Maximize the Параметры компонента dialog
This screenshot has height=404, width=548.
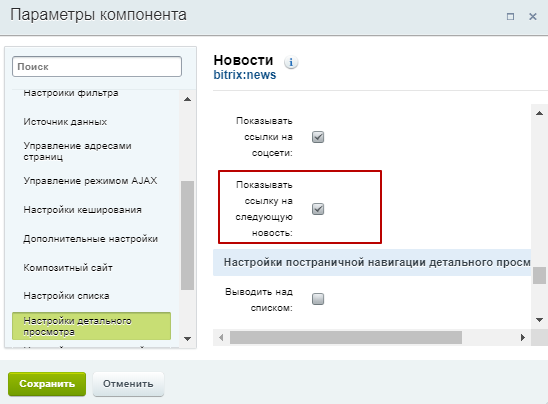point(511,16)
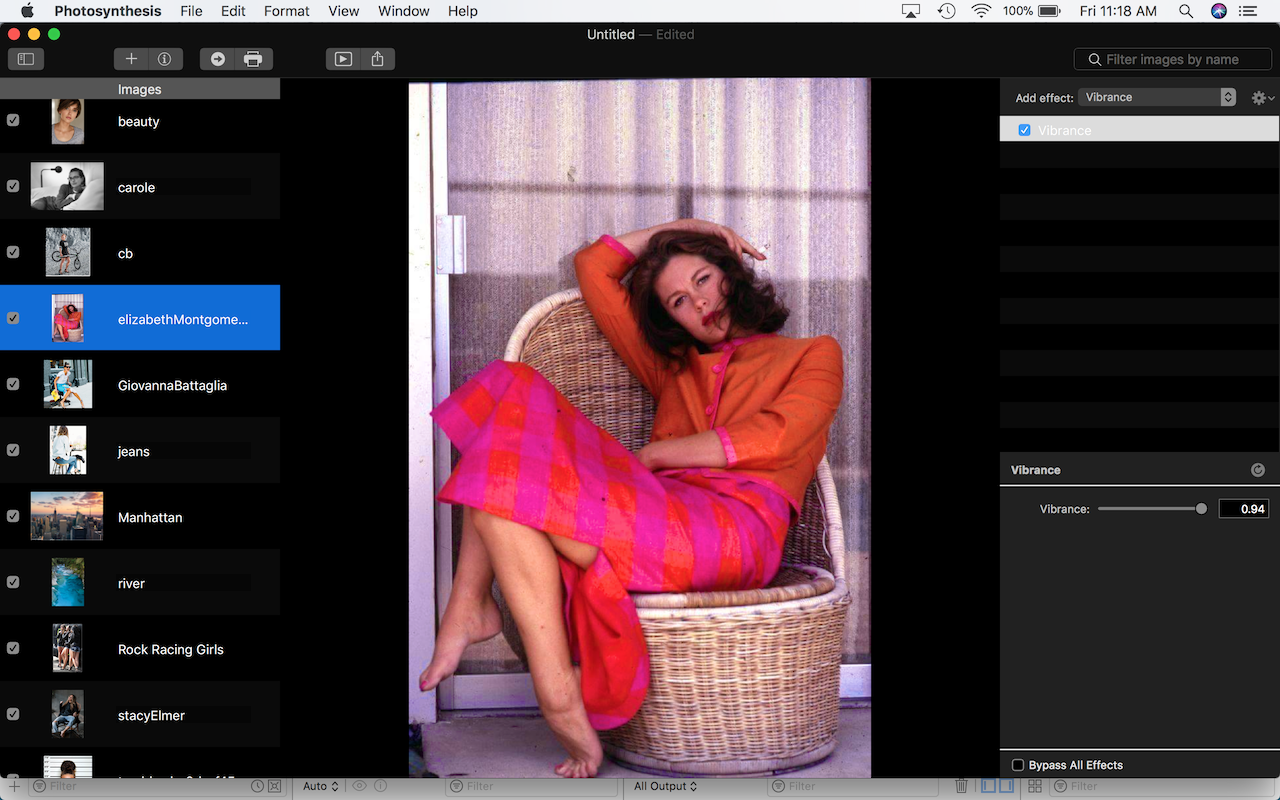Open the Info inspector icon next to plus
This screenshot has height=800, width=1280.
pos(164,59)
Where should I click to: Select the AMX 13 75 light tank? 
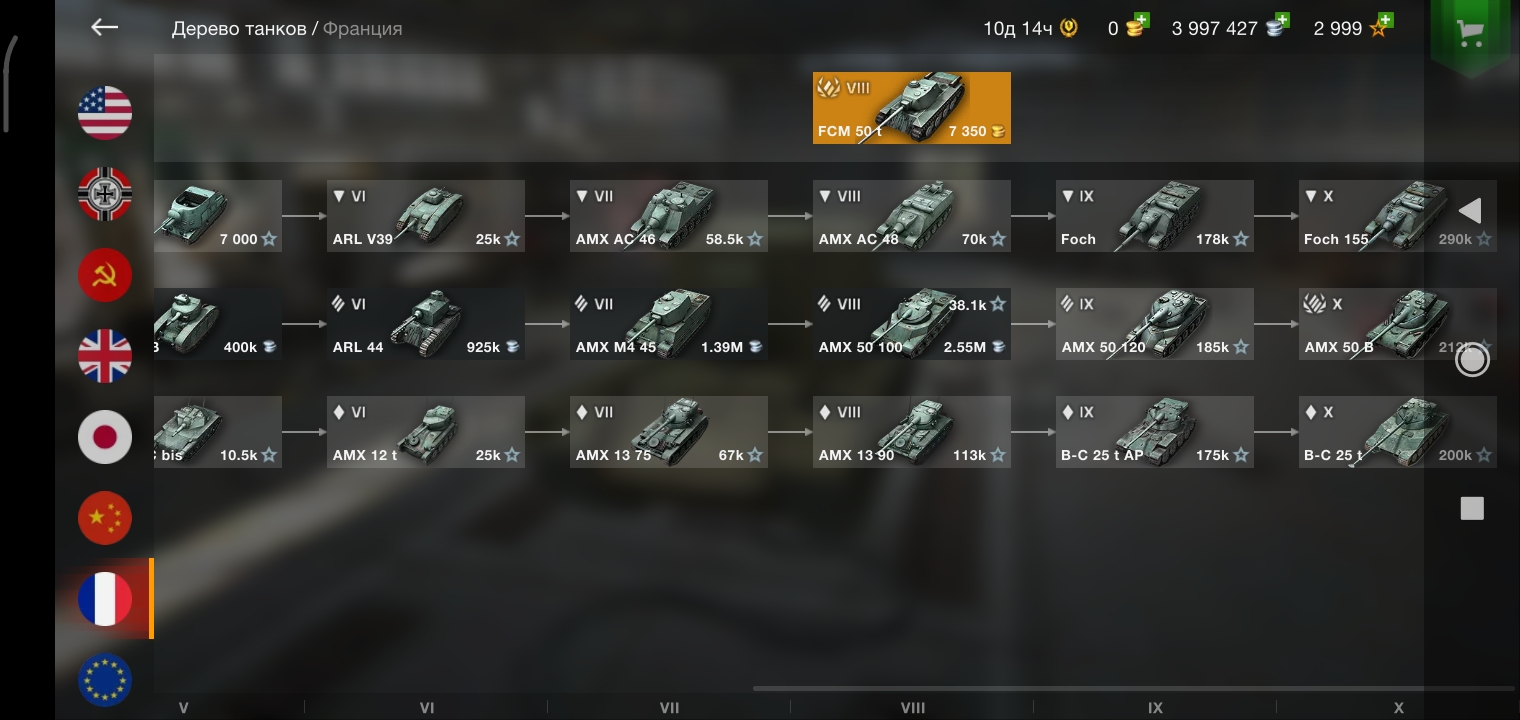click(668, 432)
^^^^
TASK DESCRIPTION: If a record holds a picture, drop the picture and return the rest of it exactly.

ANSWER TO THIS EXERCISE:
Maximize the Параметры компонента dialog
This screenshot has height=404, width=548.
point(511,16)
Open the Info inspector icon next to plus
This screenshot has height=800, width=1280.
pos(164,59)
Where should I click to: Select the AMX 13 75 light tank? 
click(668, 432)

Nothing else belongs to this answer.